A: if they go bust then the cost is passed onto the next developer.

Q: I have heard that there are rusting wind farms off the coast of Spain that don’t work but are too expensive to remove. Are you certain this won’t happen?

A: The regulator will be checking this aspect


Q: how often do the turbines require maintenance?

A: they do require maintenance and this will be up to the developer

Q: would it be subcontracted?

A: possibly

Q: would it be costly

A: we don’t have any figures yet

Q: who is paying for the wind farm and maintenance?

A: the investors

Q: who are the investors?

A: I don’t know

Q: would it be open to international investors?

A: yes but governed by the National Interest act

Q: was this Act sufficient in preventing the sale of some of our ports, large farms and water resources to other countries?

A: no answer


Q: has there been any investigation into potential health considerations for humans?

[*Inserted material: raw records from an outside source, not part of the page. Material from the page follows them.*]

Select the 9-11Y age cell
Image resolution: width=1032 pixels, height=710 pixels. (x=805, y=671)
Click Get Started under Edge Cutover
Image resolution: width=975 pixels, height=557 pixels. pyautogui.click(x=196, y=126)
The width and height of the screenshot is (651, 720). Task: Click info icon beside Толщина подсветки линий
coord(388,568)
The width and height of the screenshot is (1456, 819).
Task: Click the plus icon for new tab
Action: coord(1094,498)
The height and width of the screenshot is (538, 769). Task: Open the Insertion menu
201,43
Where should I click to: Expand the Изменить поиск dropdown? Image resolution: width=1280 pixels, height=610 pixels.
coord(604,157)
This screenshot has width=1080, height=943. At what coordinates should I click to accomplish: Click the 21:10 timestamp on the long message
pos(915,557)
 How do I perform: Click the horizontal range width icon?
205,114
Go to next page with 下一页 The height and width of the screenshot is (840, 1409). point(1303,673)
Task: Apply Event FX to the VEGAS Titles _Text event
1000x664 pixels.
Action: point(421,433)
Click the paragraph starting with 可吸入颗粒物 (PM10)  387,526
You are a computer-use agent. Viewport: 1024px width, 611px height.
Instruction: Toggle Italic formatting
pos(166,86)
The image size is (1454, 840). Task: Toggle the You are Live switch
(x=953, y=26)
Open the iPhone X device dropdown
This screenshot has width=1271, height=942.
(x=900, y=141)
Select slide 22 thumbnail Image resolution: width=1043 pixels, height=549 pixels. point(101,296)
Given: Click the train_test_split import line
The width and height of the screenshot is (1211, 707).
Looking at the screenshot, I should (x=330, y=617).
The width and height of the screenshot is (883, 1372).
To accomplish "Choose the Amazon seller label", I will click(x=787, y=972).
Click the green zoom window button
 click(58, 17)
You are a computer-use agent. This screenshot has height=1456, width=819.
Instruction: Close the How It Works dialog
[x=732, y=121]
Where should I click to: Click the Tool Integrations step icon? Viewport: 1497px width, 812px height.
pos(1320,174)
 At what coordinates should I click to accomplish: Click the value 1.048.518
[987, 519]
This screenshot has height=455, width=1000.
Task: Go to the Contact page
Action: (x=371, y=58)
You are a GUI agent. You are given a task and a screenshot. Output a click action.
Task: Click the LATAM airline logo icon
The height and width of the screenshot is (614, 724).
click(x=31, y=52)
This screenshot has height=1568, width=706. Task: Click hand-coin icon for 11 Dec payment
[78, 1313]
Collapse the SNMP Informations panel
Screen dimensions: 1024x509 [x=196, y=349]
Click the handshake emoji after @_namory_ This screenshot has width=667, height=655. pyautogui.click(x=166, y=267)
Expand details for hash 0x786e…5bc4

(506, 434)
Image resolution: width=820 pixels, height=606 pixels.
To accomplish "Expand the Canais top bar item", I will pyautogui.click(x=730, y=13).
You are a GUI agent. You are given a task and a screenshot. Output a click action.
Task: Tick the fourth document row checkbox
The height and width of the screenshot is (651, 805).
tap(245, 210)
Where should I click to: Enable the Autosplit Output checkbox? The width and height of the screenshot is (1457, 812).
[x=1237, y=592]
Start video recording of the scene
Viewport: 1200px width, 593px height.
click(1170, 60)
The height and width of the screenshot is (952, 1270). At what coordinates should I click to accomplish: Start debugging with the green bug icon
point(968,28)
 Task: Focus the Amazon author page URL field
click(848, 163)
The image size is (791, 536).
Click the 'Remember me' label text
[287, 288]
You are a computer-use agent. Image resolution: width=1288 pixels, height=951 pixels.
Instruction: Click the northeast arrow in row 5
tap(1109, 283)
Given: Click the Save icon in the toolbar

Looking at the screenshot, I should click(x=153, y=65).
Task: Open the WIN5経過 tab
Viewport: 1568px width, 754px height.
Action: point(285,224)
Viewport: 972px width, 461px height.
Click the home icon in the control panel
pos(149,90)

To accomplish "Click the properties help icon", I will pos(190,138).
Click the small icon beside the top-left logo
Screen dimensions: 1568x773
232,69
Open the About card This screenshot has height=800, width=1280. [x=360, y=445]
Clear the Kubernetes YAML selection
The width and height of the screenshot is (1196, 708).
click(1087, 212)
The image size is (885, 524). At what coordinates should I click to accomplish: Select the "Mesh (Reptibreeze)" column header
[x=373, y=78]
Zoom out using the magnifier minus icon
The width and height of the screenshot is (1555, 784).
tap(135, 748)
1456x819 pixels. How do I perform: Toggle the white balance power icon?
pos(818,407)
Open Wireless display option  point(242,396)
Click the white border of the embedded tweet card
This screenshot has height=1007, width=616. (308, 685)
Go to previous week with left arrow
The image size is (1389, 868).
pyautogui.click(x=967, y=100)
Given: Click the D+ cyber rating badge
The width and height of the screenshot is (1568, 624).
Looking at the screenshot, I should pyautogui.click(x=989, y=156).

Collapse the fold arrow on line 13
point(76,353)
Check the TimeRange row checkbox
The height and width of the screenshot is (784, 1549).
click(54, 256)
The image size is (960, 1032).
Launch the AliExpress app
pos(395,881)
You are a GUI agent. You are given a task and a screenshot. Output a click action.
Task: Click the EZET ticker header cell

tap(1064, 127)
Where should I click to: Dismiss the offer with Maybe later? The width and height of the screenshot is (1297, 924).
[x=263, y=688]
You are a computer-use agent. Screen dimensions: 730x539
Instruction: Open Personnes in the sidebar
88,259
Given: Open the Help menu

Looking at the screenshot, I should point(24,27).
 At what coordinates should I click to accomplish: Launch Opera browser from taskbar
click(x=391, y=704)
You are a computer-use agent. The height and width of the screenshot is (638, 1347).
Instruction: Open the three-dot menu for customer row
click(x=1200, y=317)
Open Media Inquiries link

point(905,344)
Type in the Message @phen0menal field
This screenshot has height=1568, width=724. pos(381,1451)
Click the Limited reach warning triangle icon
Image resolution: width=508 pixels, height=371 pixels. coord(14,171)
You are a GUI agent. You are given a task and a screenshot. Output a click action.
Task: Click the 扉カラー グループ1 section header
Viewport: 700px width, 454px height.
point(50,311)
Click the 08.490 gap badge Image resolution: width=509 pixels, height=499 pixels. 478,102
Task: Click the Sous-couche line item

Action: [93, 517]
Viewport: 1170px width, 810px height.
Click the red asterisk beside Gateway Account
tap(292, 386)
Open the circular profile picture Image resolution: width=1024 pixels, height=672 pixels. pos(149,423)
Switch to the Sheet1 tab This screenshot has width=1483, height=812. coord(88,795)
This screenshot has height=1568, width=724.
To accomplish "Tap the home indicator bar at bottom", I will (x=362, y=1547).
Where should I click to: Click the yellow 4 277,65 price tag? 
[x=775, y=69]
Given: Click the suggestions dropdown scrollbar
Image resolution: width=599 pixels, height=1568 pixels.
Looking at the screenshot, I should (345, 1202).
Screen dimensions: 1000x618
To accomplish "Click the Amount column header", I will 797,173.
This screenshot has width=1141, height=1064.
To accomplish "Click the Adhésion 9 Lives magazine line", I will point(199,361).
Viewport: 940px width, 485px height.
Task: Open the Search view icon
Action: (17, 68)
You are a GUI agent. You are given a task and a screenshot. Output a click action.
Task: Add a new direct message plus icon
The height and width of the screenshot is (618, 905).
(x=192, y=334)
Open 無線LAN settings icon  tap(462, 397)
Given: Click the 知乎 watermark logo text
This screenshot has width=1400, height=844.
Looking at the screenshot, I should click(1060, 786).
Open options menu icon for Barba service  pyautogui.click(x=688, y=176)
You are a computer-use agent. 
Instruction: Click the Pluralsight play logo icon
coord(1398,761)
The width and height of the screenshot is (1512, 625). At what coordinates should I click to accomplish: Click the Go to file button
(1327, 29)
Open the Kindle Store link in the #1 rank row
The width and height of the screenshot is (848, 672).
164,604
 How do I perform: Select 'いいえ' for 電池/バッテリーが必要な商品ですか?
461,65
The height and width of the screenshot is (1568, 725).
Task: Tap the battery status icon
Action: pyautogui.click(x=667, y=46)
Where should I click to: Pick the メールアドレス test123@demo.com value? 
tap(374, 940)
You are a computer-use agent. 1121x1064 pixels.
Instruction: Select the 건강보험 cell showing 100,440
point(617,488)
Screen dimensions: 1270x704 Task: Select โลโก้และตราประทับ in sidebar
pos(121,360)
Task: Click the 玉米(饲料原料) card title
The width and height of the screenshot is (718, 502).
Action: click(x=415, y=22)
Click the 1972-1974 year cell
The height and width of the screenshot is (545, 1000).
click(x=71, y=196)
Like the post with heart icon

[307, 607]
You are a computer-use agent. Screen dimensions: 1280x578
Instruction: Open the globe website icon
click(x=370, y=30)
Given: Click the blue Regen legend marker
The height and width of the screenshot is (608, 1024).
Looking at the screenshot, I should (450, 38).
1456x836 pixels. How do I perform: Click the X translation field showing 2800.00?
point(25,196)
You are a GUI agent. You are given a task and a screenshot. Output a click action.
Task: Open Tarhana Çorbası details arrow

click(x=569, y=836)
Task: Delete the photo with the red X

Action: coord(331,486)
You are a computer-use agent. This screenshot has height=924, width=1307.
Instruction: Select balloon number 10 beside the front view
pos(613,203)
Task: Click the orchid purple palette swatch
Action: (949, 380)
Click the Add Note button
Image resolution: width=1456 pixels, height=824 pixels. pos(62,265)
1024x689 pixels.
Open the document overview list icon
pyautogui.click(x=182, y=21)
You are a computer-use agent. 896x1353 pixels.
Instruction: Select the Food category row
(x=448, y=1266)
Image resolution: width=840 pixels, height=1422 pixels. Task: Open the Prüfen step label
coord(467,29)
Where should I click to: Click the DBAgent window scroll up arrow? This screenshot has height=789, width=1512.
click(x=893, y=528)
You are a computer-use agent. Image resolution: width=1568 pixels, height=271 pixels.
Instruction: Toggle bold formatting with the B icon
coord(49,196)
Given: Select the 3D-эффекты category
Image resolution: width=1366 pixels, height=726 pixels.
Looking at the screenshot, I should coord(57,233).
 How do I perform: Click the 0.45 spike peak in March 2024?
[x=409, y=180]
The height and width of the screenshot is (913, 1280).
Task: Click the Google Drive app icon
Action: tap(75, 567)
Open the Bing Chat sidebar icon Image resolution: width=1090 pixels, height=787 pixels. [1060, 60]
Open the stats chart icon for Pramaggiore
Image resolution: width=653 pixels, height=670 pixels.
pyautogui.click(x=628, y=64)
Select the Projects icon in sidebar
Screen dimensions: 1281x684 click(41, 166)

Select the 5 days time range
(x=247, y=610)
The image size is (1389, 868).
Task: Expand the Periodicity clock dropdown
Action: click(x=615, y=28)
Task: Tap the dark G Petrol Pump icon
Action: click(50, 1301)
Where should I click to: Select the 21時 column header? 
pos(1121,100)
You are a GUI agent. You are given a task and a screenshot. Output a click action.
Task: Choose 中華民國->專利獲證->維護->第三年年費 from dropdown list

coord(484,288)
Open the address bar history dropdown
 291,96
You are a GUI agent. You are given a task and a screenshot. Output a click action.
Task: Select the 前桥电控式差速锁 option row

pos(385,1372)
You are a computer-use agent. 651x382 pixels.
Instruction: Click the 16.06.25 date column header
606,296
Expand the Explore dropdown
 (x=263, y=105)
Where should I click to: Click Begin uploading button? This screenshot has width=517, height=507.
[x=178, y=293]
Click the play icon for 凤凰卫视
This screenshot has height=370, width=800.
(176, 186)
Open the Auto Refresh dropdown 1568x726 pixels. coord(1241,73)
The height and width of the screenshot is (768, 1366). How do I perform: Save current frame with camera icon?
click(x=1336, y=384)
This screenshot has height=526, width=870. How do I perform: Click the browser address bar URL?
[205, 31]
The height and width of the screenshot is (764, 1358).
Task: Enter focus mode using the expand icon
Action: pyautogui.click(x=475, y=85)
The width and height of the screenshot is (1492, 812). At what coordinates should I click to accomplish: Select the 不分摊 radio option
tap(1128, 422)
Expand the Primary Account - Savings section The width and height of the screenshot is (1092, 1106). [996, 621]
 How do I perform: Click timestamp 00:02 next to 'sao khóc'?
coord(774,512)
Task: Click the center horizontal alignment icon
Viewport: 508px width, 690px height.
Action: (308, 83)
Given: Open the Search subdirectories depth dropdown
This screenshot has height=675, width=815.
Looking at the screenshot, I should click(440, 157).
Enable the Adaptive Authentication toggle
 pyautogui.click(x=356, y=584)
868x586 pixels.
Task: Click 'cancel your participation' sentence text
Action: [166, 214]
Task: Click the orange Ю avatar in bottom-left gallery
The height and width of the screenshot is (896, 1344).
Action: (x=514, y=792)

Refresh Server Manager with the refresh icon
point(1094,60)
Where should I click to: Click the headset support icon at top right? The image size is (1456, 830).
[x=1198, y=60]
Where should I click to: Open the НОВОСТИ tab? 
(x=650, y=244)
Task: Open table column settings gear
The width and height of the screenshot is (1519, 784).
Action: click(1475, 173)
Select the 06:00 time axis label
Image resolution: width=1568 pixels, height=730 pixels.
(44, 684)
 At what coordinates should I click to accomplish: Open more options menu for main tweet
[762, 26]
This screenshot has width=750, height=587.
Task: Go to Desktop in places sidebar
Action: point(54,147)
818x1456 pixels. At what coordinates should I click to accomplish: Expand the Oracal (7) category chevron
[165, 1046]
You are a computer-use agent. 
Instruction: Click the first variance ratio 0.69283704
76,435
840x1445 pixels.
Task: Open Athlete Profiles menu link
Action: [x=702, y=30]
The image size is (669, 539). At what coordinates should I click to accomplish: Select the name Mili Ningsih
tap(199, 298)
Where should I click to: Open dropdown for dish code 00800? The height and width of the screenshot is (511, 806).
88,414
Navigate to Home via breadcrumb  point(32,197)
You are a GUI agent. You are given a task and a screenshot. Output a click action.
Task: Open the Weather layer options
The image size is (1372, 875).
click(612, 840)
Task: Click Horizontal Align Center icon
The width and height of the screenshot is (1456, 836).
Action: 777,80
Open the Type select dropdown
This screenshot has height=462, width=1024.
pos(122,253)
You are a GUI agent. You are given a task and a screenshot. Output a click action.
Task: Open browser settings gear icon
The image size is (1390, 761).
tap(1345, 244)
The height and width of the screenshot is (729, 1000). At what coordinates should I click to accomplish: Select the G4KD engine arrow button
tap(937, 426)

Some people are concerned about noise and vibration interfering with sleep patterns

A: no discussion yet. This will need to be examined by the developer


Q: who made the decision to put this proposal forward for the Illawarra?

A: Minister Chris Bowen.

Q: is he from the Illawarra?

A: no he’s a minister in Fairfield West. He can either the make the decision to declare it goes ahead, doesn’t go ahead, goes ahead with modification, or stipulate that it goes ahead with conditions

Q: what could some of the conditions be?

A: he might suggest that the height of the turbines are lowered.

Q: what height is proposed currently?

A: 280m tall

Q: who is involved to-date?

A: we have consulted with the department of defence who have advised that the proposed zone cannot extend any further south due to the Nowra naval base. Sydney airport is to the north so it can’t be shifted. There are submarine cables from Sydney to the east, as well as the continental shelf that drops 1000 m deep.

Q: so it really can’t be moved?

A: no

Q: who else is involved so far?

A: no one is set in stone yet

Q: but I’ve heard that engineering teams have already been recruited?

A: yes some have

(But in the mean time who is this? …and this?


Q: will there be lights visible at night?

A: yes each turbine will have flashing lights for safety


Q: has there been any consideration of financial impacts on real estate prices if the horizons will be disturbed day and night?

A: this is not up to the government. There have not been any studies into this


Q: how many turbines will be off the Wollongong shores?

A: it is not yet known . The developer determines this. According to the zone there is space for two projects. Each project will have capacity for up to 150 turbines.

Q: so just confirming we would have 300 turbines at 280m tall, each with 400m exclusion zones.

A: yes


Q: there is a ship on the horizon at the moment that is 20-40 m tall and 10.5klm according to ship tracker web site. So this will really be visible?

A: yes


Q: will there be substations too?

A: yes

Q: how many?

A: this is up to the developer

Q: but how many substations would normally be out to sea for this sized project?

A: I don’t know


Q: how much less coal will be burnt as a result of this windfarm?

A: I don’t have those figures

Q: would you think it will be sizeable compared to the emissions from China and India who are on a growth trajectory with their coal use?

A: we don’t have those figures

Q: what will be the impacts on the natural wind cycles and the East Australian Current?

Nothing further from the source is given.